Rewrite the rows starting at the line containing "Toggle the partially" and ending with the line containing "will tap(16, 239).", swapping "radio button" for "checkbox" and leaving everything else untouched.

(Items from a dataset)
>> Start
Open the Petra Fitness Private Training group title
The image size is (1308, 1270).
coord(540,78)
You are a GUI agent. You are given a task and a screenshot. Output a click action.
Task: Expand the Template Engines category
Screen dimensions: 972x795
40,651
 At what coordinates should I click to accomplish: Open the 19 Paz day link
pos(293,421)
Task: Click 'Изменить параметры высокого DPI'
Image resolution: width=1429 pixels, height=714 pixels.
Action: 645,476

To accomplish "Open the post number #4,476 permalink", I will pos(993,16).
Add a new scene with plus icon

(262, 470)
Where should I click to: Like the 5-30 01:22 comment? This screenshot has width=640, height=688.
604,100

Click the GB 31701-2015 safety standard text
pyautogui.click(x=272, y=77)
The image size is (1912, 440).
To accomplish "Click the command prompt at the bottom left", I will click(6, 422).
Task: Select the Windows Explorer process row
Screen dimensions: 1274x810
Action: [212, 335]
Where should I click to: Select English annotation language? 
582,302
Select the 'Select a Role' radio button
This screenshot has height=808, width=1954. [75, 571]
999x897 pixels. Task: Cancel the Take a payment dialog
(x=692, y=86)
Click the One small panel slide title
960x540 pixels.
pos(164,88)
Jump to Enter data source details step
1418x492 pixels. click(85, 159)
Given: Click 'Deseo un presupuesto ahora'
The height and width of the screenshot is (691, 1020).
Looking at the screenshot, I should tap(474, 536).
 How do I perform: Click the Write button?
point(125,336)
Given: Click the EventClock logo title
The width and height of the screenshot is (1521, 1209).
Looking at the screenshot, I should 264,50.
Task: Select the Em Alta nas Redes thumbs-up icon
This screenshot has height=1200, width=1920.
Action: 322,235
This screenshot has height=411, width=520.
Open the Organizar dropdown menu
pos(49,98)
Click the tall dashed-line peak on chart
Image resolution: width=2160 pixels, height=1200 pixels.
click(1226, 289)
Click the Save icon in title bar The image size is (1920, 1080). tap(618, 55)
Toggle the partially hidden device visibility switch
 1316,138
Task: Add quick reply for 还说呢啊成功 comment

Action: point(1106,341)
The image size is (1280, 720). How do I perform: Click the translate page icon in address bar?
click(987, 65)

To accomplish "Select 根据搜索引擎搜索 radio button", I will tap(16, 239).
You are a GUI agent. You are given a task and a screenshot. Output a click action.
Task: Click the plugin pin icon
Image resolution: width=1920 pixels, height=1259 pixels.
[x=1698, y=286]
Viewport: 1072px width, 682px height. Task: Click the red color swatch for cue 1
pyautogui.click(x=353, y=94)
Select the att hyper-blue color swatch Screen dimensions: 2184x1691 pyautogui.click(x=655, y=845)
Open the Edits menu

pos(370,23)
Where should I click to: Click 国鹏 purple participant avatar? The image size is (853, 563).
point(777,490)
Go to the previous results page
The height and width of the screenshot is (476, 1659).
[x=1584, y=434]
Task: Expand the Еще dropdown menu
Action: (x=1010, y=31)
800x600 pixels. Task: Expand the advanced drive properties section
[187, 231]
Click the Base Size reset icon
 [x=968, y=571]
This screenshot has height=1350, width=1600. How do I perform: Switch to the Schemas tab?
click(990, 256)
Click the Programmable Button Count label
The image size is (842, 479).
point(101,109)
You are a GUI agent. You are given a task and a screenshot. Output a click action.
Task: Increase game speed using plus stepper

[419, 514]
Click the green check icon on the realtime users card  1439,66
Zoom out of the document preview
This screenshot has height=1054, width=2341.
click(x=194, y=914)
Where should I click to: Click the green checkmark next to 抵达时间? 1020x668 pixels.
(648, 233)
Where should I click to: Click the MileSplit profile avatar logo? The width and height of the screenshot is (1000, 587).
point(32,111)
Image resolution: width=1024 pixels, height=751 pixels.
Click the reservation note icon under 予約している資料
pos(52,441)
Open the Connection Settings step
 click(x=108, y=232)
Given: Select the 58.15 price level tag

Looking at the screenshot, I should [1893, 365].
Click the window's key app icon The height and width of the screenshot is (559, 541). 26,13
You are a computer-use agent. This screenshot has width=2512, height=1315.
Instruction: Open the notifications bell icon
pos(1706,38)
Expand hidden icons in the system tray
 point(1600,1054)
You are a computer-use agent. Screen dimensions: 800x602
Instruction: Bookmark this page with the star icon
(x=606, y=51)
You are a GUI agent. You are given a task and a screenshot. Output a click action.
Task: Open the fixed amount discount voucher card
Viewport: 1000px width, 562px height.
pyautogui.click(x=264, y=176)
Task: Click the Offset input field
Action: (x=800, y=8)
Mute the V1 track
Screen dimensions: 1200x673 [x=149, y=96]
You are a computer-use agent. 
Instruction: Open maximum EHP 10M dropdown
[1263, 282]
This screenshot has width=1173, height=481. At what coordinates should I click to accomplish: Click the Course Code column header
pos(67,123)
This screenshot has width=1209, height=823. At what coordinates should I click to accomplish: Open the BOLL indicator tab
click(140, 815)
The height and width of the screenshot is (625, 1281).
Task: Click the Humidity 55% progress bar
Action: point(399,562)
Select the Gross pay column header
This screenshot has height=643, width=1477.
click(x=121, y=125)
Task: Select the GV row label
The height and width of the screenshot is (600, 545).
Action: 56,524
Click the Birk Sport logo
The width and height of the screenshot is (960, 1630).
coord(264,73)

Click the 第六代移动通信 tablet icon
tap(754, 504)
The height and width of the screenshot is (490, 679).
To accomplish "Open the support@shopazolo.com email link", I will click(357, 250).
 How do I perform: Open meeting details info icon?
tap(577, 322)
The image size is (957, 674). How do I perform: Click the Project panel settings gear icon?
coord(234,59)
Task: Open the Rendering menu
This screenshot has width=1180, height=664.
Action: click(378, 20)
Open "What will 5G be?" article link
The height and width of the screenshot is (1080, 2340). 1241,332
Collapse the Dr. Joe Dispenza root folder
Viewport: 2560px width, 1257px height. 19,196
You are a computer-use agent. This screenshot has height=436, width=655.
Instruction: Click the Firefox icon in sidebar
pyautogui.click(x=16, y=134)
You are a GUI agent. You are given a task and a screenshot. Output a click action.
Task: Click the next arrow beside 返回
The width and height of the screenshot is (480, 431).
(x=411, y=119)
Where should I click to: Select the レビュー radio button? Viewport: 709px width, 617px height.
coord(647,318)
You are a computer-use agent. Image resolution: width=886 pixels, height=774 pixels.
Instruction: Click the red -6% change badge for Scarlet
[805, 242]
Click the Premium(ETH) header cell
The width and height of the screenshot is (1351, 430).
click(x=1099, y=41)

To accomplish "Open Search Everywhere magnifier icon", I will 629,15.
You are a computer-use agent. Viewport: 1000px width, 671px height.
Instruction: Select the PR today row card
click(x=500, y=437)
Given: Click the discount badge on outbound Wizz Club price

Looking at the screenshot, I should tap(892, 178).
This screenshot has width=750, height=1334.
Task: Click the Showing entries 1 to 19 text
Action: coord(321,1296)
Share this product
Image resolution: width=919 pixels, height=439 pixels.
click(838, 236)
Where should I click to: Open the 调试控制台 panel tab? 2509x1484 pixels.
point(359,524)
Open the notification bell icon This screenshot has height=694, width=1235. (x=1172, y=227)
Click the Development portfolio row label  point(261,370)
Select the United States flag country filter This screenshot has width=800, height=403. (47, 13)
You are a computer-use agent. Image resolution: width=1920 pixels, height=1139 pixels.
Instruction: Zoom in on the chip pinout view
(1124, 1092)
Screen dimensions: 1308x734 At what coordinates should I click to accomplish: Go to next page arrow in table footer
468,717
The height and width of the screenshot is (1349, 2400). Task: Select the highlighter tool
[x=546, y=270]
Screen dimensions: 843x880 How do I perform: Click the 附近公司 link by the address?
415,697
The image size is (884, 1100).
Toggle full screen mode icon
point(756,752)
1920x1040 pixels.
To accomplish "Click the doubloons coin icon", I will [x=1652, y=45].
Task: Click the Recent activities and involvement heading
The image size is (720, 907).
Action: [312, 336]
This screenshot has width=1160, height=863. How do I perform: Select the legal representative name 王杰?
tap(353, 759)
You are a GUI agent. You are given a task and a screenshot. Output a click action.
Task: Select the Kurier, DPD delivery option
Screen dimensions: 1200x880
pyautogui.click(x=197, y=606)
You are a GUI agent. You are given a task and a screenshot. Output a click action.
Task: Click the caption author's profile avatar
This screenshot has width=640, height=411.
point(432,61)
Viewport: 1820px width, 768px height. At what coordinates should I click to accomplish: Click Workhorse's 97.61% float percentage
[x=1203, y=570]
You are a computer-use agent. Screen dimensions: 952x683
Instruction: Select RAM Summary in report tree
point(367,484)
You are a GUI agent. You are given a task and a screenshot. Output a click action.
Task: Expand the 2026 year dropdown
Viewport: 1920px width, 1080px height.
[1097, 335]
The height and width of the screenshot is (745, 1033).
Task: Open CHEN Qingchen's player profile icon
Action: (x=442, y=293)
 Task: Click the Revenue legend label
>> End
[The answer]
Toggle the partially hidden device visibility switch
 1316,138
Task: Add quick reply for 还说呢啊成功 comment

Action: point(1106,341)
The image size is (1280, 720). How do I perform: Click the translate page icon in address bar?
click(987, 65)

To accomplish "Select 根据搜索引擎搜索 checkbox", I will tap(16, 239).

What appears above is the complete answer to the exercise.